YOUR ASSIGNMENT = Each record below needs to be retyped exactly.

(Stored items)
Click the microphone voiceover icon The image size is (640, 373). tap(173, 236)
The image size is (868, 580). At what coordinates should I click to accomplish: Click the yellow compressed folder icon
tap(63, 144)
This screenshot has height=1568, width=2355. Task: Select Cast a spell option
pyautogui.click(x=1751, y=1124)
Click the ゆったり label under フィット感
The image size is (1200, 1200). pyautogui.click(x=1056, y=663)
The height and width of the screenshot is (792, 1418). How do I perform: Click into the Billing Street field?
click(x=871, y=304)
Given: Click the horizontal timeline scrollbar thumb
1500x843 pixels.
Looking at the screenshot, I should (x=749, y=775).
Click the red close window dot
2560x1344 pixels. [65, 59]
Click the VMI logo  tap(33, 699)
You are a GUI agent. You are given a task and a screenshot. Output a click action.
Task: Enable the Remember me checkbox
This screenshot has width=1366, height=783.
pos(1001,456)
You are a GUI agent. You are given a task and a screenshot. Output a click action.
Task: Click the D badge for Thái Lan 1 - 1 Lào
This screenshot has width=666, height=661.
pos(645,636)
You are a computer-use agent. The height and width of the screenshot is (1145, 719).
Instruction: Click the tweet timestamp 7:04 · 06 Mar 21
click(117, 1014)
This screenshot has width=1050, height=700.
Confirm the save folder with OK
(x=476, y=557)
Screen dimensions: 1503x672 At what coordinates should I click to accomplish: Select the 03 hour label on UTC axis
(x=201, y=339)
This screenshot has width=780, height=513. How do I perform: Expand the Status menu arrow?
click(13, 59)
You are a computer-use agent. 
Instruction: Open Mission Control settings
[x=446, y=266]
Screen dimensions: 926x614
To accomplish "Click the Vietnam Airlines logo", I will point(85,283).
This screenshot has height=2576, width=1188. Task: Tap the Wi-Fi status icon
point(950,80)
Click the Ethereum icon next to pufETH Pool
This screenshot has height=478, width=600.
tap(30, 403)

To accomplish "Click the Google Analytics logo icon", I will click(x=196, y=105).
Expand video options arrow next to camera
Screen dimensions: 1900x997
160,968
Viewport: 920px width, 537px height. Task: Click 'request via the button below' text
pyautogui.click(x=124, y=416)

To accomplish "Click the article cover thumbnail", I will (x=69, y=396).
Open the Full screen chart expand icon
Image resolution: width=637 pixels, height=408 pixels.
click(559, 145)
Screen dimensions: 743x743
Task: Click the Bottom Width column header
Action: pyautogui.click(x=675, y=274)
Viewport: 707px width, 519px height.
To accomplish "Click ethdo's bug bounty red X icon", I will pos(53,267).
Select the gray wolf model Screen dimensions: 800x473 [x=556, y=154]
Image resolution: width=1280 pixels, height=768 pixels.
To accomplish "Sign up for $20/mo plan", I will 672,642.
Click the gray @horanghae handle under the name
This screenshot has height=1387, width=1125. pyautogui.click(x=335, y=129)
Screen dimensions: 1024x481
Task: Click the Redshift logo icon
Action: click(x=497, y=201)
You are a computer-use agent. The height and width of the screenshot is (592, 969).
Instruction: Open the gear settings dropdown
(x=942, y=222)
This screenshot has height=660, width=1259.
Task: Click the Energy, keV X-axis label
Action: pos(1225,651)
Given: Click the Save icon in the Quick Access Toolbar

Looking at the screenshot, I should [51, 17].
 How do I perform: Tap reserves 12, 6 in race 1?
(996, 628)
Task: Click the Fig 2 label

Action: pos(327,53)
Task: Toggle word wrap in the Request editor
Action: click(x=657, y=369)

SOLUTION TO THE PROBLEM =
Click the microphone voiceover icon The image size is (640, 373). tap(173, 236)
The image size is (868, 580). At what coordinates should I click to accomplish: Click the yellow compressed folder icon
tap(63, 144)
This screenshot has height=1568, width=2355. Task: Select Cast a spell option
pyautogui.click(x=1751, y=1124)
Click the ゆったり label under フィット感
The image size is (1200, 1200). pyautogui.click(x=1056, y=663)
The height and width of the screenshot is (792, 1418). How do I perform: Click into the Billing Street field?
click(x=871, y=304)
Given: Click the horizontal timeline scrollbar thumb
1500x843 pixels.
Looking at the screenshot, I should (x=749, y=775).
Click the red close window dot
2560x1344 pixels. [65, 59]
Click the VMI logo  tap(33, 699)
You are a GUI agent. You are given a task and a screenshot. Output a click action.
Task: Enable the Remember me checkbox
This screenshot has width=1366, height=783.
pos(1001,456)
You are a GUI agent. You are given a task and a screenshot. Output a click action.
Task: Click the D badge for Thái Lan 1 - 1 Lào
This screenshot has width=666, height=661.
pos(645,636)
You are a computer-use agent. The height and width of the screenshot is (1145, 719).
Instruction: Click the tweet timestamp 7:04 · 06 Mar 21
click(117, 1014)
This screenshot has width=1050, height=700.
Confirm the save folder with OK
(x=476, y=557)
Screen dimensions: 1503x672 At what coordinates should I click to accomplish: Select the 03 hour label on UTC axis
(x=201, y=339)
This screenshot has width=780, height=513. How do I perform: Expand the Status menu arrow?
click(13, 59)
You are a computer-use agent. 
Instruction: Open Mission Control settings
[x=446, y=266]
Screen dimensions: 926x614
To accomplish "Click the Vietnam Airlines logo", I will point(85,283).
This screenshot has height=2576, width=1188. Task: Tap the Wi-Fi status icon
point(950,80)
Click the Ethereum icon next to pufETH Pool
This screenshot has height=478, width=600.
tap(30, 403)

To accomplish "Click the Google Analytics logo icon", I will click(x=196, y=105).
Expand video options arrow next to camera
Screen dimensions: 1900x997
160,968
Viewport: 920px width, 537px height. Task: Click 'request via the button below' text
pyautogui.click(x=124, y=416)

To accomplish "Click the article cover thumbnail", I will (x=69, y=396).
Open the Full screen chart expand icon
Image resolution: width=637 pixels, height=408 pixels.
click(559, 145)
Screen dimensions: 743x743
Task: Click the Bottom Width column header
Action: pyautogui.click(x=675, y=274)
Viewport: 707px width, 519px height.
To accomplish "Click ethdo's bug bounty red X icon", I will pos(53,267).
Select the gray wolf model Screen dimensions: 800x473 [x=556, y=154]
Image resolution: width=1280 pixels, height=768 pixels.
To accomplish "Sign up for $20/mo plan", I will 672,642.
Click the gray @horanghae handle under the name
This screenshot has height=1387, width=1125. pyautogui.click(x=335, y=129)
Screen dimensions: 1024x481
Task: Click the Redshift logo icon
Action: click(x=497, y=201)
You are a computer-use agent. The height and width of the screenshot is (592, 969).
Instruction: Open the gear settings dropdown
(x=942, y=222)
This screenshot has height=660, width=1259.
Task: Click the Energy, keV X-axis label
Action: pos(1225,651)
Given: Click the Save icon in the Quick Access Toolbar

Looking at the screenshot, I should [51, 17].
 How do I perform: Tap reserves 12, 6 in race 1?
(996, 628)
Task: Click the Fig 2 label

Action: pos(327,53)
Task: Toggle word wrap in the Request editor
Action: click(x=657, y=369)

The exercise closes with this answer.